▶ **Data records**
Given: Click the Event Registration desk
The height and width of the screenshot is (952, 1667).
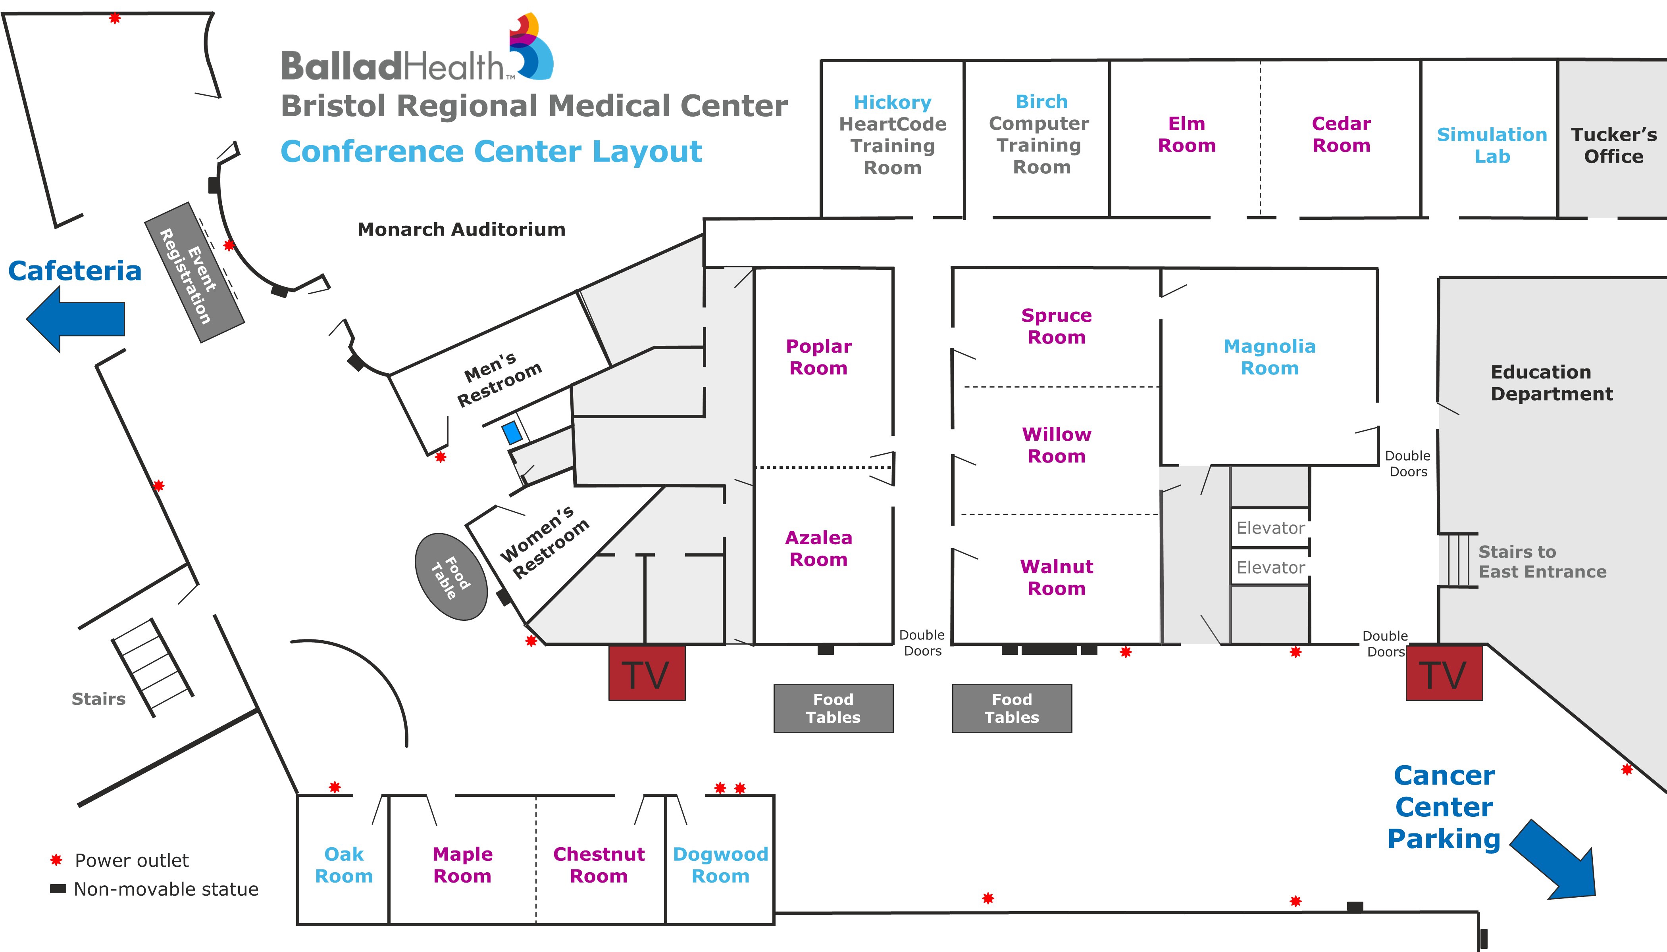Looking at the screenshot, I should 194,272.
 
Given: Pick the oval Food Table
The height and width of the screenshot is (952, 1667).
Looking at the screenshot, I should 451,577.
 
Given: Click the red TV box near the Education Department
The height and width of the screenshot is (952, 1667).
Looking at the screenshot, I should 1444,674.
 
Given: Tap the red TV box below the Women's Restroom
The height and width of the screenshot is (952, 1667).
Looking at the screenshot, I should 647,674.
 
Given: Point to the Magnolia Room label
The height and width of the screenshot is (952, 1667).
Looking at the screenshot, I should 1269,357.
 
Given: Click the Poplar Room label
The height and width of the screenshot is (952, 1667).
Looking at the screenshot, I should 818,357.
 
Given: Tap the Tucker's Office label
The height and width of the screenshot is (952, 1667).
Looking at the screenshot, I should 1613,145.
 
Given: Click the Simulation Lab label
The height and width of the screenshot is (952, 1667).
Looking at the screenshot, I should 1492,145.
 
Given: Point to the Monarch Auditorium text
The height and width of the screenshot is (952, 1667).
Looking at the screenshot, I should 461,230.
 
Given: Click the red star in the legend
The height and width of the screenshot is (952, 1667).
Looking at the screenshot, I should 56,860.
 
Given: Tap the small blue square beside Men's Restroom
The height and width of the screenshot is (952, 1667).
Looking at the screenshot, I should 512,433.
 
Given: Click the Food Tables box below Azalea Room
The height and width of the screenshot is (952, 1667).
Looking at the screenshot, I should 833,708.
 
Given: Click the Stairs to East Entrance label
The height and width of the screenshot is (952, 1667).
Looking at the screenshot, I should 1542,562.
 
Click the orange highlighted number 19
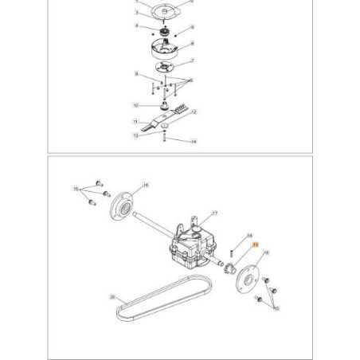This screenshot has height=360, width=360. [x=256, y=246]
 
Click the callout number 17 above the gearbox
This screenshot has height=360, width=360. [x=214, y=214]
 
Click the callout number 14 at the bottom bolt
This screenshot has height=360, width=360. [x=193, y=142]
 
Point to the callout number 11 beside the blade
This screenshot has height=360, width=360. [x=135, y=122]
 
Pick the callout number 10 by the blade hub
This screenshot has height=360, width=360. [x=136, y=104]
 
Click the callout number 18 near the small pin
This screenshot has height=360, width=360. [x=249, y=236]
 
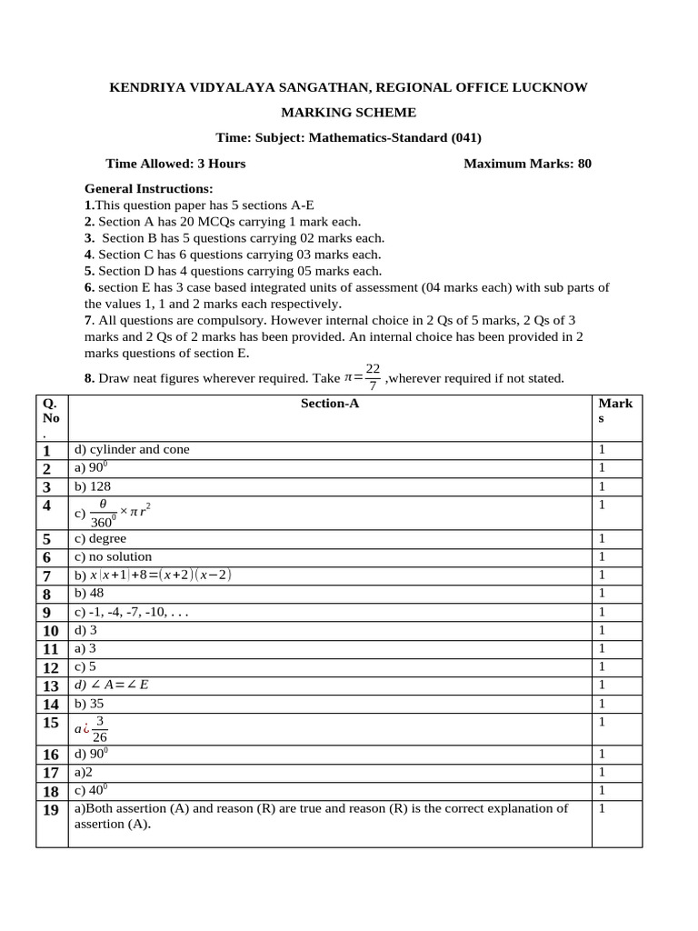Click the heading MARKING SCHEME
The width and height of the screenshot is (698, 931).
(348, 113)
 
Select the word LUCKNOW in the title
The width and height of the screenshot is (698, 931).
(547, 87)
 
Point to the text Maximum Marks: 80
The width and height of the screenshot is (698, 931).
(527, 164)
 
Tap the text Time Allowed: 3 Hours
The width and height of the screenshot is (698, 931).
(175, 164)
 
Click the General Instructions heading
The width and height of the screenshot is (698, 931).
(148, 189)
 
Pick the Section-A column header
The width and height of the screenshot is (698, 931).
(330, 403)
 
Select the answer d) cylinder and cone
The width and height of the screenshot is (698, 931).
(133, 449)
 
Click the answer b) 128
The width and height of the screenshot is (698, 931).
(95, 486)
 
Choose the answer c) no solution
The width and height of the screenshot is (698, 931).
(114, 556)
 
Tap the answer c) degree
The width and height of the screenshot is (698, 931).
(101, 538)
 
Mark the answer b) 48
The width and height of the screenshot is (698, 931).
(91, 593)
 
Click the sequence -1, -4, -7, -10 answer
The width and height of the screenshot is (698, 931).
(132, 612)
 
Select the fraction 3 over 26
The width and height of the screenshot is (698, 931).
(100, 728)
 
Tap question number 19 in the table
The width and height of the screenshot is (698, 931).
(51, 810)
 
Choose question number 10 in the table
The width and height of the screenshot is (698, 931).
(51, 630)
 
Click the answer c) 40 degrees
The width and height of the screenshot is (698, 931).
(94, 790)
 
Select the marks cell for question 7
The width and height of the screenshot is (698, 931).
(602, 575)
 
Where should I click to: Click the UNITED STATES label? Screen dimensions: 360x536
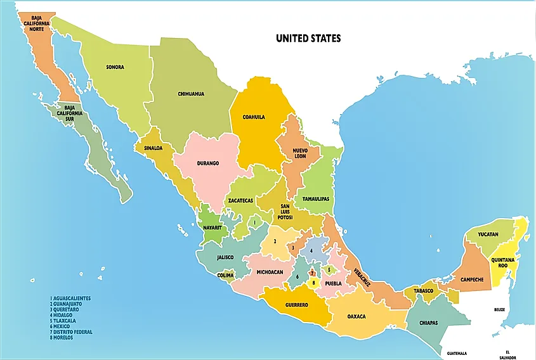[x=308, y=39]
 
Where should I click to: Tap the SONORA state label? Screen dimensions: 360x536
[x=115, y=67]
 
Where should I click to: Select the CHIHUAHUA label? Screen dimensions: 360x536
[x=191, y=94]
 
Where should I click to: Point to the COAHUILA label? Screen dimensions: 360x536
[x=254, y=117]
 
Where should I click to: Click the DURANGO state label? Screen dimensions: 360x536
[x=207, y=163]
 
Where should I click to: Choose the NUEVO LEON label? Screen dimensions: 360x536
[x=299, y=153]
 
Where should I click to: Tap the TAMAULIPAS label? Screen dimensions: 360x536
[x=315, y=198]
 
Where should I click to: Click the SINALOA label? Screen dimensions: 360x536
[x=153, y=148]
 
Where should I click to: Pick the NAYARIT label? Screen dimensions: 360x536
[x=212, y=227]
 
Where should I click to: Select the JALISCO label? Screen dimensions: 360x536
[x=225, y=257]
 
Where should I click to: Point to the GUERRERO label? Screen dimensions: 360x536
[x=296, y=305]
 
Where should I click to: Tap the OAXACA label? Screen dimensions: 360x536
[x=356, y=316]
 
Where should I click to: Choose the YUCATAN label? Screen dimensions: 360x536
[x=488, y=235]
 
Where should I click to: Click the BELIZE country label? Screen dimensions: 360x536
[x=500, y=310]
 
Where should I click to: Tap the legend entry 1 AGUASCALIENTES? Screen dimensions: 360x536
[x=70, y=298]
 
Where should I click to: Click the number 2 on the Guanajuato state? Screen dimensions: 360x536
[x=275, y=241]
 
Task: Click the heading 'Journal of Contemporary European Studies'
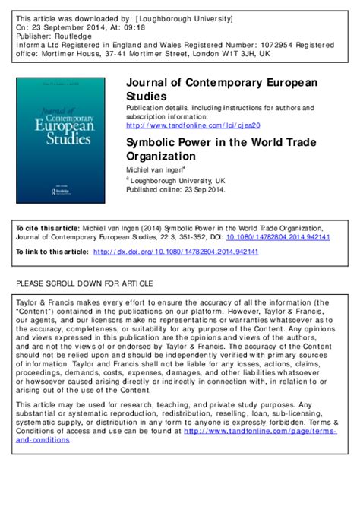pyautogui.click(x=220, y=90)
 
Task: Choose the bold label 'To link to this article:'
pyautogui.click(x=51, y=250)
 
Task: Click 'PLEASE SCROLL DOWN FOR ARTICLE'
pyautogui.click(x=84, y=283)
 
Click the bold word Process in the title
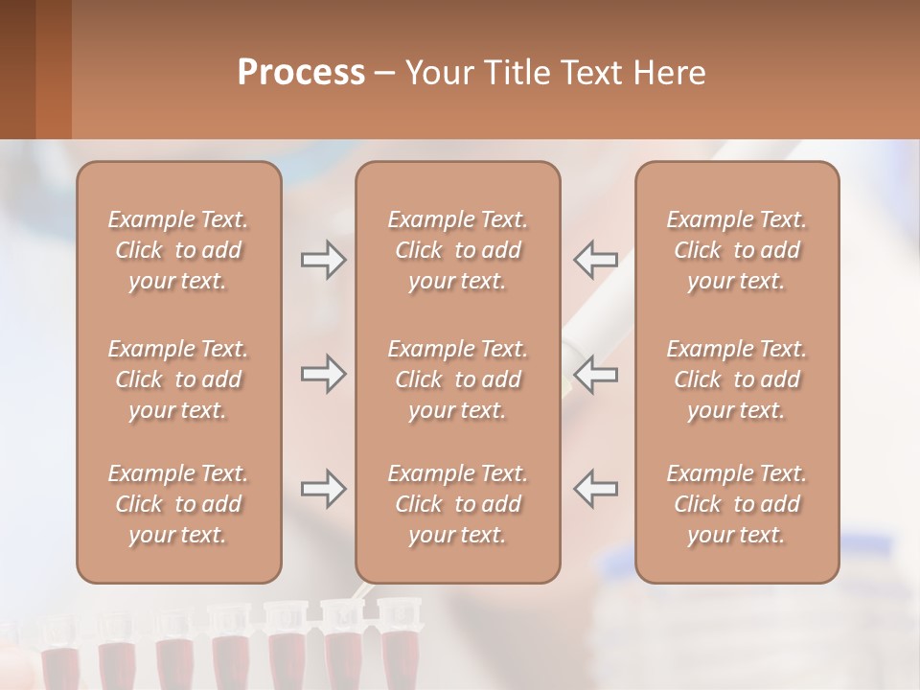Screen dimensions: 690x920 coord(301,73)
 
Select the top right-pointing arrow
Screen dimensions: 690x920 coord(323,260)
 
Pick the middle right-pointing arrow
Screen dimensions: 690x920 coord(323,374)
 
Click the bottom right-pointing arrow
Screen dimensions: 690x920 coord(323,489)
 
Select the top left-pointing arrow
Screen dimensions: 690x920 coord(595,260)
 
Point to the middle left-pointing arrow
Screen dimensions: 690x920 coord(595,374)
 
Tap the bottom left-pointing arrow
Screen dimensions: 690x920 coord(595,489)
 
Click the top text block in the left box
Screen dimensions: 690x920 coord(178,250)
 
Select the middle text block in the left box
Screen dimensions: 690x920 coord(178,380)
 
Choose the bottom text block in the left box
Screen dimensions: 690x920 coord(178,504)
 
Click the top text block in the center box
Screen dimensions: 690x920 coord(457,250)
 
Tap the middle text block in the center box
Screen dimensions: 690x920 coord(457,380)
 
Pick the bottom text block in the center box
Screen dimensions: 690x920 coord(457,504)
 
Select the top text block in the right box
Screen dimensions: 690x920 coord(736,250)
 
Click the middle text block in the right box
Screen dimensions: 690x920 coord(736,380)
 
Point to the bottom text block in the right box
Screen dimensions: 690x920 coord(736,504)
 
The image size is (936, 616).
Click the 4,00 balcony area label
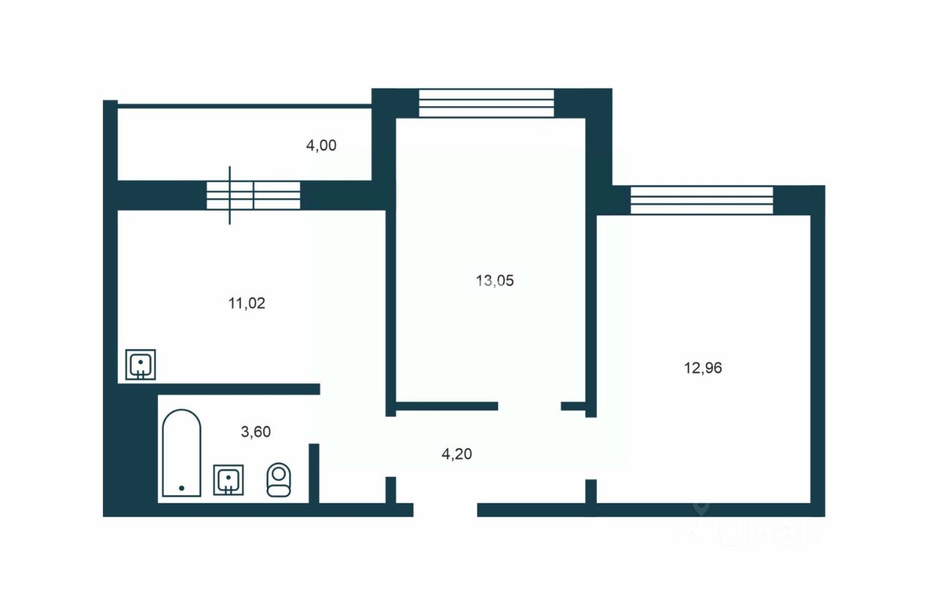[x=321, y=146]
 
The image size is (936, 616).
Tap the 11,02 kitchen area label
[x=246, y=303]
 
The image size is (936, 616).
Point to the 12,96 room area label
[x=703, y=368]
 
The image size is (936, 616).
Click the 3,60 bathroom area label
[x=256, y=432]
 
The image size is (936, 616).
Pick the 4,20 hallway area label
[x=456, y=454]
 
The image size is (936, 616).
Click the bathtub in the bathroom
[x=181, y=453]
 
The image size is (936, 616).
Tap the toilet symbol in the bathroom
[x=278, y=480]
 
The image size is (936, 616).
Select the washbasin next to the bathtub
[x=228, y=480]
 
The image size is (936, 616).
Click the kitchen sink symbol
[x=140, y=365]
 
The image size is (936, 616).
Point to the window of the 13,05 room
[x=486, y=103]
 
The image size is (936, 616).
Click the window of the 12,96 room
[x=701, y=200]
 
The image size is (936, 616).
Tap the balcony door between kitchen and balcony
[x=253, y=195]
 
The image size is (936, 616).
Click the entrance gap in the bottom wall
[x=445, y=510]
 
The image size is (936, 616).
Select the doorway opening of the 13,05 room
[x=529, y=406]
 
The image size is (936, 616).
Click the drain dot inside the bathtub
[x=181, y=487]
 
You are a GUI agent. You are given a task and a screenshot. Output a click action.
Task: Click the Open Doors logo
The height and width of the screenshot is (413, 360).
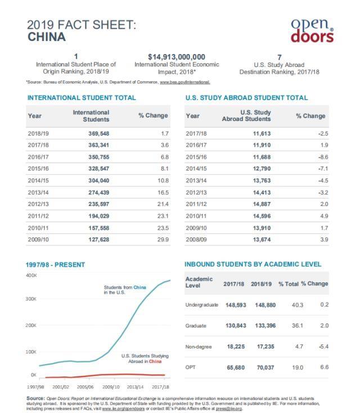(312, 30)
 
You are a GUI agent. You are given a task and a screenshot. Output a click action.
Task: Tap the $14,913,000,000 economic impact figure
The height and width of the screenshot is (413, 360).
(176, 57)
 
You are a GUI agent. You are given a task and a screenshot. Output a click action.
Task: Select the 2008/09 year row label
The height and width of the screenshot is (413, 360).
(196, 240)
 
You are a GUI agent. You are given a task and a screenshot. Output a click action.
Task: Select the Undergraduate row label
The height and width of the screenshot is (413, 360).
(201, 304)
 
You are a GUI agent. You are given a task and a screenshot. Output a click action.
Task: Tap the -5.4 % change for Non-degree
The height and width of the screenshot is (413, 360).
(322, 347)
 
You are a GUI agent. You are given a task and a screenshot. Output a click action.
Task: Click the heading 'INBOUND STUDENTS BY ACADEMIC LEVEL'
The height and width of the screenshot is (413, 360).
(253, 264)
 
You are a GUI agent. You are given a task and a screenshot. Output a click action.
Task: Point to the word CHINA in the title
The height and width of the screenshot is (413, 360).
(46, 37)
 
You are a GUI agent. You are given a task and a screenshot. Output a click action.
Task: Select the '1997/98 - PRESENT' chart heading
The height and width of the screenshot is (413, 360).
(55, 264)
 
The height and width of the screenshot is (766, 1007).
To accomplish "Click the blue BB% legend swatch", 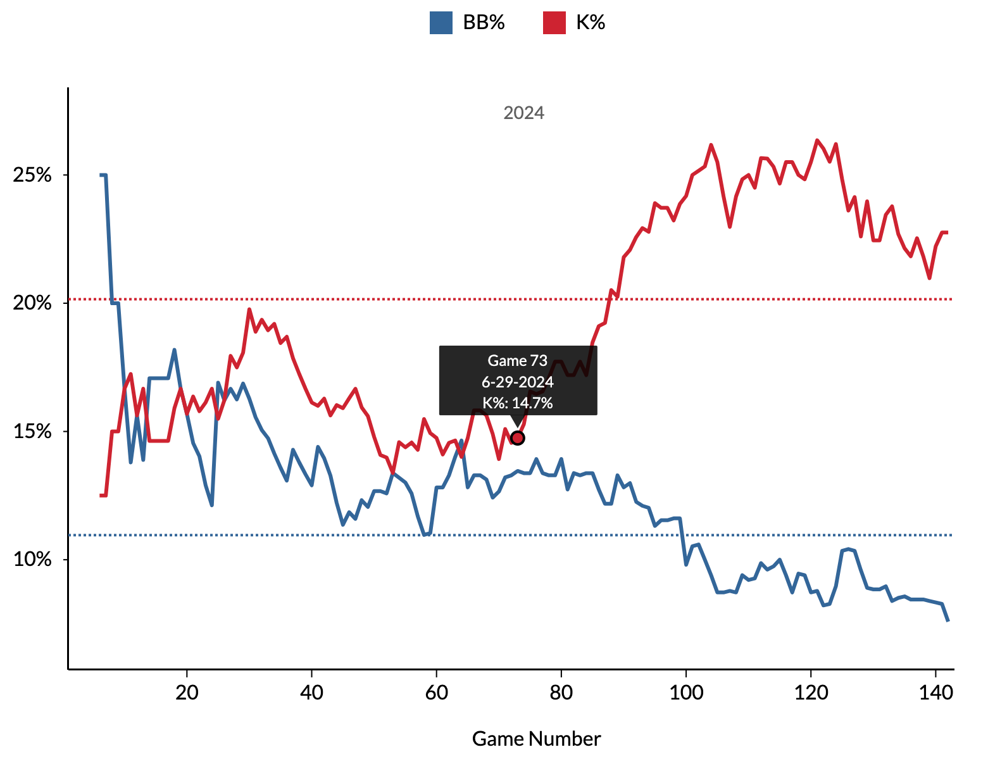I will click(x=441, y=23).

▶ **Goal of the exercise**
Could you give the lines again starting at "Task: Choose the" and ending at "Screen dimensions: 690x920 coord(457,250)", changing "text block" to "paragraph" and leaving everything else as it is, with the pictures left out?

▶ **Answer for this exercise**
Task: Choose the bold label 'To link to this article:'
pyautogui.click(x=51, y=250)
 
Task: Click 'PLEASE SCROLL DOWN FOR ARTICLE'
pyautogui.click(x=84, y=283)
 
Click the bold word Process in the title
Screen dimensions: 690x920 coord(301,73)
 
Select the top right-pointing arrow
Screen dimensions: 690x920 coord(323,260)
 
Pick the middle right-pointing arrow
Screen dimensions: 690x920 coord(323,374)
 
Click the bottom right-pointing arrow
Screen dimensions: 690x920 coord(323,489)
 
Select the top left-pointing arrow
Screen dimensions: 690x920 coord(595,260)
 
Point to the middle left-pointing arrow
Screen dimensions: 690x920 coord(595,374)
 
Tap the bottom left-pointing arrow
Screen dimensions: 690x920 coord(595,489)
 
Click the top paragraph in the left box
Screen dimensions: 690x920 coord(178,250)
 
Select the middle paragraph in the left box
Screen dimensions: 690x920 coord(178,380)
 
Choose the bottom paragraph in the left box
Screen dimensions: 690x920 coord(178,504)
 
Click the top paragraph in the center box
Screen dimensions: 690x920 coord(457,250)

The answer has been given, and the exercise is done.